──────── SUPPLIED PASSAGE ────────

Progressive Democrats in Congress plan to announce bicameral legislation to expand the size of the Supreme Court from 9 to 13 in a long-shot effort to dilute the current conservative majority of the nation’s highest court.

Key Facts

The bill is being proposed by Sen. Ed Markey (D-Mass.) and Reps. Mondaire Jones (D-N.Y.), Hank Johnson (D-Ga.) and Jerrold Nadler (D-N.Y.), the chair of the House Judiciary Committee.

The lawmakers will hold a press conference on the effort on Thursday at 11:30 a.m. along with representatives from liberal judicial activist groups that have pushed to reform the court, including Demand Justice and Take Back The Court.

Jones, in a statement to Forbes, said “our democracy is hanging by a thread. And the far-right majority on the U.S. Supreme Court is cutting it,” citing recent decisions allowing unlimited corporate spending in elections, striking down parts of the Voting Rights Act and restricting federal courts from ruling against gerrymanders.

Jones added, “The majority’s doctrine is clear: if a law suppresses the right to vote, it is constitutional; if a law protects the right to vote, especially for Black and brown voters, it is unconstitutional,” arguing the bill would “restore power to the people.”

Brian Fallon, the executive director of Demand Justice, said the bill “marks a new era where Democrats finally stop conceding the Supreme Court to Republicans,” vowing to “build a grassroots movement that puts pressure on every Democrat in Congress to support this.”

In anticipation of the fierce pushback the bill will get from Republicans, the advisory cites the “historical precedent” that Congress has expanded the court seven times – though the last of those was in 1869.

Key Background

Calls for court packing became mainstream during the Trump era, with progressives arguing that it’s a fair tit-for-tat after Republicans refused to consider Garland and later confirmed Neil Gorsuch to the seat. The calls grew particularly ferocious after Amy Coney Barrett was confirmed to fill the late Justice Ruth Bader Ginsberg’s seat just weeks before the 2020 election.

──────── RECORDED DATA ────────

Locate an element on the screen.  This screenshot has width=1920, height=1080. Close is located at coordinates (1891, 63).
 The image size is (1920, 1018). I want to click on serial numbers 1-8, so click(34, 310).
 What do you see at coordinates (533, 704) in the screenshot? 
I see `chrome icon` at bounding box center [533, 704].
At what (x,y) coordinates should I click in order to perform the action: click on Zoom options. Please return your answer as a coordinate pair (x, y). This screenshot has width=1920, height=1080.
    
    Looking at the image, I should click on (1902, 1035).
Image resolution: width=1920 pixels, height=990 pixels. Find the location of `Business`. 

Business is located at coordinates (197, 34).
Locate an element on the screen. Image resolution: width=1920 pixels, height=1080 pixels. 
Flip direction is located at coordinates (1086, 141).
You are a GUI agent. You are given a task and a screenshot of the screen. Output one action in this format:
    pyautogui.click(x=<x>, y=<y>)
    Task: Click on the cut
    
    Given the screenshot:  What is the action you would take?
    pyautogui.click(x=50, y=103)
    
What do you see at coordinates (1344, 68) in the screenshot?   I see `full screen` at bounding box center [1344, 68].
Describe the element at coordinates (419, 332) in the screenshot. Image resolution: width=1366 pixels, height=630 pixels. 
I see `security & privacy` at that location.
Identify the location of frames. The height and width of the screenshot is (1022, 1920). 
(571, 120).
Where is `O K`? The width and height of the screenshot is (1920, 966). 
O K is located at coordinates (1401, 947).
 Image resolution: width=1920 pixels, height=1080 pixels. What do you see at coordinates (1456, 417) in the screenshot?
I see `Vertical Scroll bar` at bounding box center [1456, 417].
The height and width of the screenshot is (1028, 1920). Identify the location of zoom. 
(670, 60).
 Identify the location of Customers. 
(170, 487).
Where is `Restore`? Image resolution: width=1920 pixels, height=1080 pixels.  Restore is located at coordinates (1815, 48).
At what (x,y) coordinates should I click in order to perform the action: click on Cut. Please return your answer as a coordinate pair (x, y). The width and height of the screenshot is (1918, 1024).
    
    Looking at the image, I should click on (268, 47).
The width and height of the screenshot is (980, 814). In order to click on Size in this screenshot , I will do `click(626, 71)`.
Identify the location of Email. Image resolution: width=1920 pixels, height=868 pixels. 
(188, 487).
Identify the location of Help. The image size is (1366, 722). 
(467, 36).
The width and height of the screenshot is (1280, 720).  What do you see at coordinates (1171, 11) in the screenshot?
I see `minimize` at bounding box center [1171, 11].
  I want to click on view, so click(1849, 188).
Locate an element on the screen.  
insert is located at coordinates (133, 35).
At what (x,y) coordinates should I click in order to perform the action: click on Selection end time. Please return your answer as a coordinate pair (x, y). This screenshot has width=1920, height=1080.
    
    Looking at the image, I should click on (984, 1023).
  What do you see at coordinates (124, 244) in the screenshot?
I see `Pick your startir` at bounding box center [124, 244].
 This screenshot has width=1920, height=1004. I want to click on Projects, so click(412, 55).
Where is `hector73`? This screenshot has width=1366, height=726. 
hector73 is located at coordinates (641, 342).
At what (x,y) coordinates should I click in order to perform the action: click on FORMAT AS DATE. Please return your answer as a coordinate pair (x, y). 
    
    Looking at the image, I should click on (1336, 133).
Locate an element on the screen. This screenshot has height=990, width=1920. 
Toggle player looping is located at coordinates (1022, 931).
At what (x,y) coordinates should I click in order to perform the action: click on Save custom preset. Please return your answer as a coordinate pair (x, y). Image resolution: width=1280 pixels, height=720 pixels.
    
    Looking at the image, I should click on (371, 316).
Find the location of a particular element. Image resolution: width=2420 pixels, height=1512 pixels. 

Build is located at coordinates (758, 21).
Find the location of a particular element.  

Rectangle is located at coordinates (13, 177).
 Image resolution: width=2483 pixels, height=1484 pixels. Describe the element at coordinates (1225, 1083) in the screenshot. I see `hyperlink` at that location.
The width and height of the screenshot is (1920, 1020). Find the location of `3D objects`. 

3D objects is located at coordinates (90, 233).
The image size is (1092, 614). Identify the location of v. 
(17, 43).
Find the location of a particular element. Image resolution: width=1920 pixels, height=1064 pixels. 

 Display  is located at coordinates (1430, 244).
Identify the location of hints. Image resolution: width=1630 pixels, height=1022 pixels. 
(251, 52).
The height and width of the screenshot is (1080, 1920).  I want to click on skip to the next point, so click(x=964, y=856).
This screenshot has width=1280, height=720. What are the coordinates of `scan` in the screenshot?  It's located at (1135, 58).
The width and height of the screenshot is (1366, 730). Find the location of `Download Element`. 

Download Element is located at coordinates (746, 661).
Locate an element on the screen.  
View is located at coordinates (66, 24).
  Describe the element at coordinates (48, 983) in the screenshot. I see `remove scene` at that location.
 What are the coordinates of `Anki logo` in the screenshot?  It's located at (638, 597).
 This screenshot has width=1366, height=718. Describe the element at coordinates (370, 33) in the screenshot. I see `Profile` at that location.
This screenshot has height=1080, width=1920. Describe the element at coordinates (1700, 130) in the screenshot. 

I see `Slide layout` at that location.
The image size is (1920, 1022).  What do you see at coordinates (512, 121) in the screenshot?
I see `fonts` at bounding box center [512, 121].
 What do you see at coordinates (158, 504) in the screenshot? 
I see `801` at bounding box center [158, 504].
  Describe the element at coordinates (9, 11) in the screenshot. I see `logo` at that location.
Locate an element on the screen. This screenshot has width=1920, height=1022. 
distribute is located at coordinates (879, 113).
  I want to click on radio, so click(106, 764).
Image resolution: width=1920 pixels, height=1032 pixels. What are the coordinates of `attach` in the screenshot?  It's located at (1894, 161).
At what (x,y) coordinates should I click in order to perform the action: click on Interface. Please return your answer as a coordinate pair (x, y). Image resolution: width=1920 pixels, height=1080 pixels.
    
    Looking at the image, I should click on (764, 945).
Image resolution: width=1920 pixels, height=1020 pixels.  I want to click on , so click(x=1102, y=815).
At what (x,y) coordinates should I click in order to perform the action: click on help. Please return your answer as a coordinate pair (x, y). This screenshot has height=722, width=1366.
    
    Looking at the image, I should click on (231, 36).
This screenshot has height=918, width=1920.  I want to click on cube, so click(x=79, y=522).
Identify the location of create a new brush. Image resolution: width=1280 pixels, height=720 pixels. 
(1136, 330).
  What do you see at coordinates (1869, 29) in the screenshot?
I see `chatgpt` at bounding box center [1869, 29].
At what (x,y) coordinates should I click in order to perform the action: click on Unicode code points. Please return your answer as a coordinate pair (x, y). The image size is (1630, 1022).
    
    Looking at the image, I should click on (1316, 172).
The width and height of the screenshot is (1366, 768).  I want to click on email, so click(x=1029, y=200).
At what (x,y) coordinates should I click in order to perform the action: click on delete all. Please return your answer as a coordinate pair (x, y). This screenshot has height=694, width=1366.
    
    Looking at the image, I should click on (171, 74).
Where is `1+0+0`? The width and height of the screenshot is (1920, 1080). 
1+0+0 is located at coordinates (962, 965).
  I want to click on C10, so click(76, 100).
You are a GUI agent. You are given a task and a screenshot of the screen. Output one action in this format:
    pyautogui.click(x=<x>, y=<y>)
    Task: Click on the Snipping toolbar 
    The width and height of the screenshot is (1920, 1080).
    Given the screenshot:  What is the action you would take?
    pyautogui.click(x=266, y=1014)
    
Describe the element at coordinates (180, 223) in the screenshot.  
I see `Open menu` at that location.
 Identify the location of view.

────────

WHAT IS ASKED:
1) In the article on expanding the Supreme Court, who is named as chair of the House Judiciary Committee?
2) Please retype the article on expanding the Supreme Court from "Brian Fallon, the" up to and including "was in 1869.".

THE ANSWERS:
1) Jerrold Nadler (D-N.Y.)

2)
Brian Fallon, the executive director of Demand Justice, said the bill “marks a new era where Democrats finally stop conceding the Supreme Court to Republicans,” vowing to “build a grassroots movement that puts pressure on every Democrat in Congress to support this.”

In anticipation of the fierce pushback the bill will get from Republicans, the advisory cites the “historical precedent” that Congress has expanded the court seven times – though the last of those was in 1869.